My awareness was swiftly swept back into the room by a loud bang. It took me a moment to realize it was the gas-strutted door automatically closing behind my sisters. I felt like I had just been on a lengthy adventure, yet in reality I knew only about 5 seconds had passed. I walked outside ready to leave and I had a weird feeling that the relationship between Nana and I was only, really, just starting.
A couple of days after that visit, which is now about 14 years ago, Nana died and it has always fascinated me that when I think of her I always see her and feel her as I did in those few seconds of deep intimacy and connection. Before that moment I had known her for 18 years – yet 5 seconds re-wrote the whole story, just because it was so deeply real.

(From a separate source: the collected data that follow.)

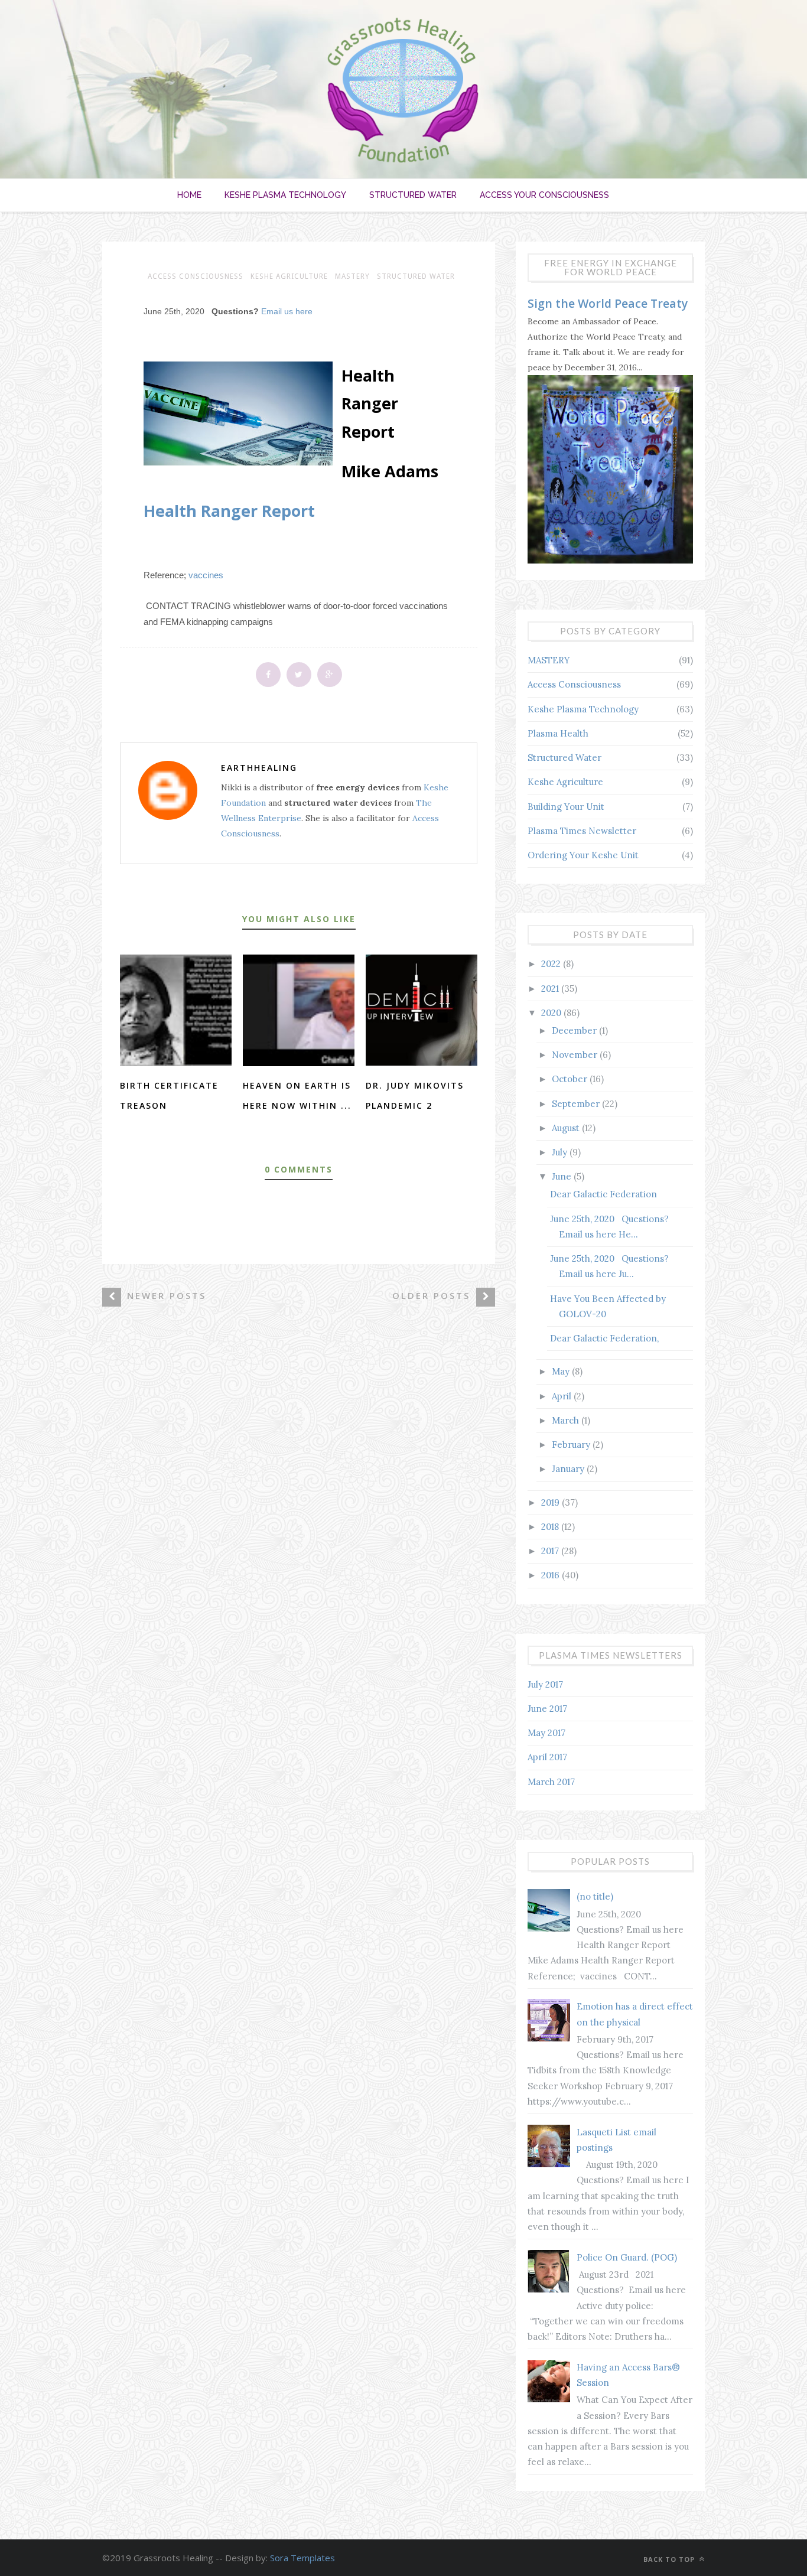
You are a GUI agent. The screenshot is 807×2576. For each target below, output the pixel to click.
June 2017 (547, 1708)
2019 (551, 1502)
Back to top (670, 2559)
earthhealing (259, 767)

That moment got me wondering – who can I give my 5 seconds to? What actions or words would my own death elicit from within me? How can I bring that level of Shakti into the world now? Fuck waiting for death. And fuck being ignorant to death too. I am no longer down for exchanging niceties in the kitchen, attempting to avoid the one inevitability of life! Bring it all on, because as the old yogis say, the deeper we understand death the deeper we understand life, and more importantly, how to truly live.

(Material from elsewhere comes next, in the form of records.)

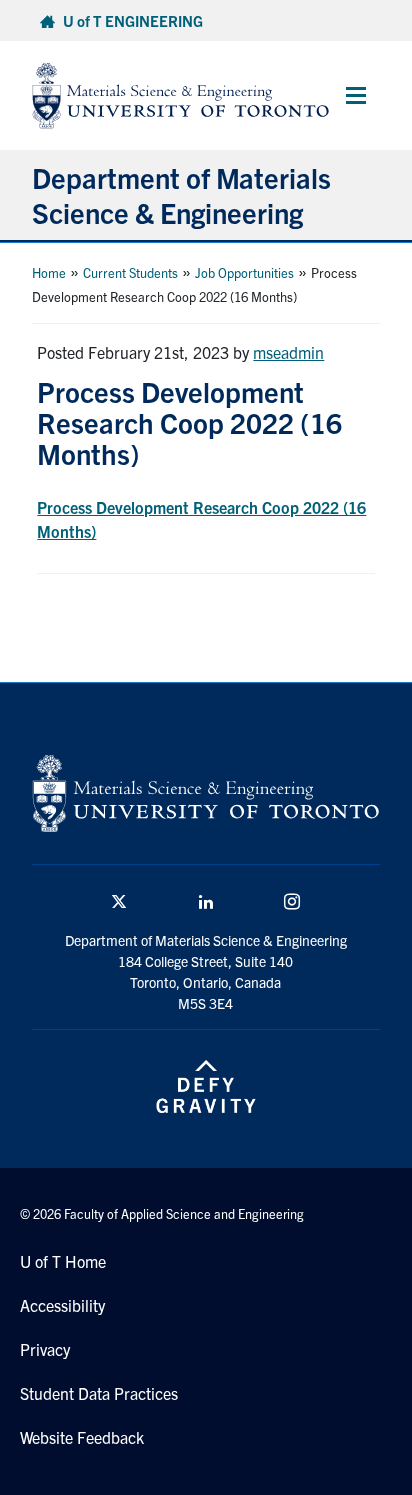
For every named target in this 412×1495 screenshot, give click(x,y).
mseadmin (288, 352)
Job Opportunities (244, 272)
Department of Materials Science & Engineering (181, 194)
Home (49, 272)
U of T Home (63, 1261)
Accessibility (62, 1305)
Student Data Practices (99, 1393)
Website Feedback (82, 1437)
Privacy (45, 1349)
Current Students (130, 272)
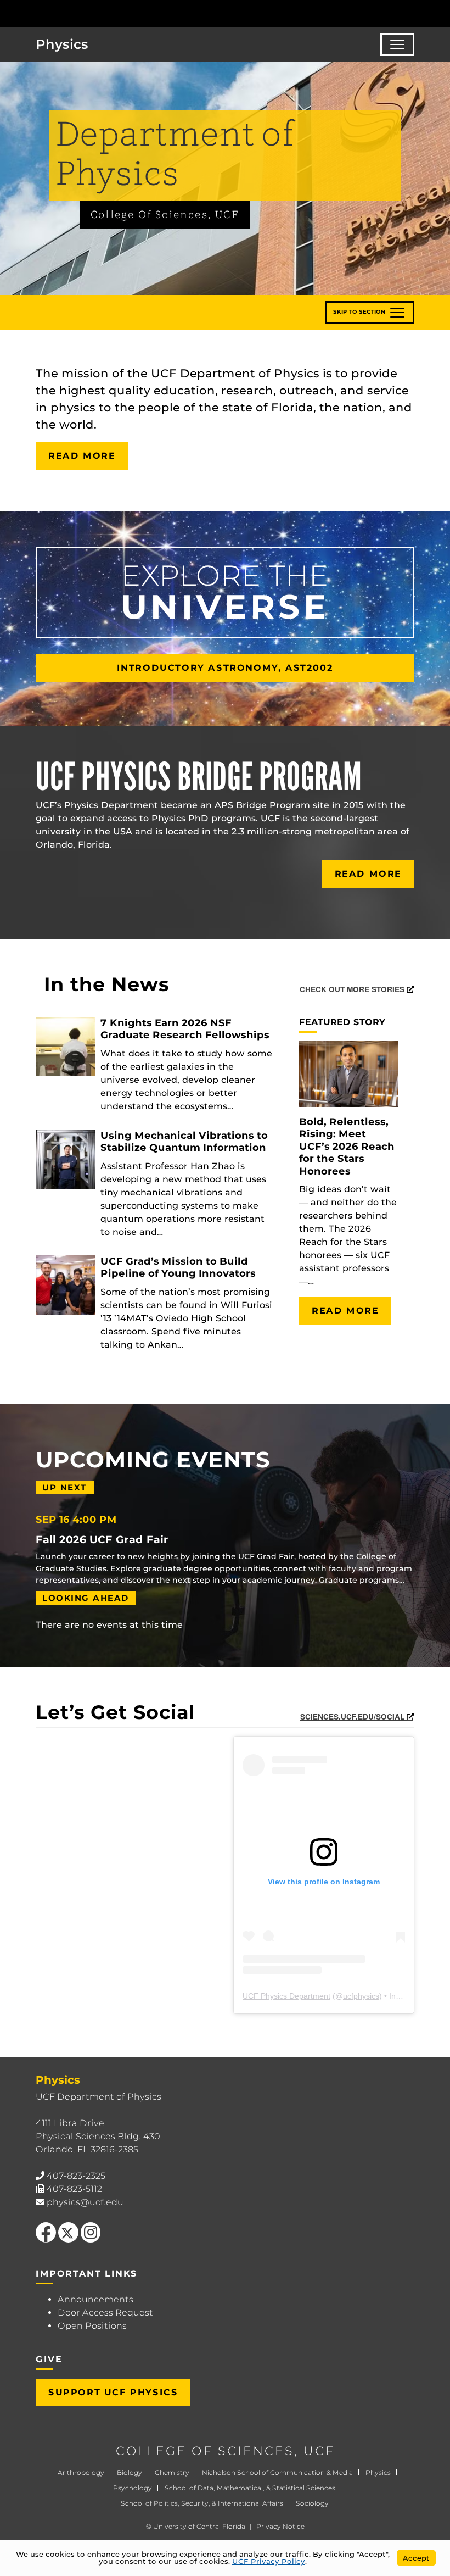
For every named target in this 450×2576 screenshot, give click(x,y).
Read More (81, 455)
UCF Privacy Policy (268, 2561)
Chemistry (172, 2472)
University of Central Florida (199, 2526)
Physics (378, 2472)
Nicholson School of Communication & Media (277, 2472)
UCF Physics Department (286, 1995)
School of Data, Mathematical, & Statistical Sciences (250, 2488)
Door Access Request (105, 2312)
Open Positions (92, 2326)
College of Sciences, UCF (165, 215)
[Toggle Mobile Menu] (439, 13)
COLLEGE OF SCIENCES (205, 2451)
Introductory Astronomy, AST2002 (225, 668)
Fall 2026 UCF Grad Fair (102, 1539)
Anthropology (81, 2472)
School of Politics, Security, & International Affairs (202, 2503)
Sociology (312, 2503)
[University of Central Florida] (81, 13)
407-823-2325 (76, 2176)
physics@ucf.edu (85, 2202)
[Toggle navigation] (397, 44)
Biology (129, 2472)
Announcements (95, 2299)
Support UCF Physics (113, 2392)
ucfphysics (361, 1995)
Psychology (132, 2488)
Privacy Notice (280, 2526)
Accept (416, 2557)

I will leave you with what I learned from this encounter with Nana………
Sure, when death rears its head it we will undoubtedly be caused to think, speak and act in ways that are far beyond our perceived capacity to intimately and courageously love. To elicit what is real, this is the gift of death.
But the real invitation is to harness that love NOW.
Think that way now.
Say those words now.
Do that thing now.
When we act in a way that honors the reality of human death we become encouraged, and even curious, to find a part of ourselves that lives even beyond death. We can then harness that spark of eternity and bring it forth into this contrasting, ever-changing, impermanent life – hence bring the Human and the Being perfectly together – and that my friends is truly living.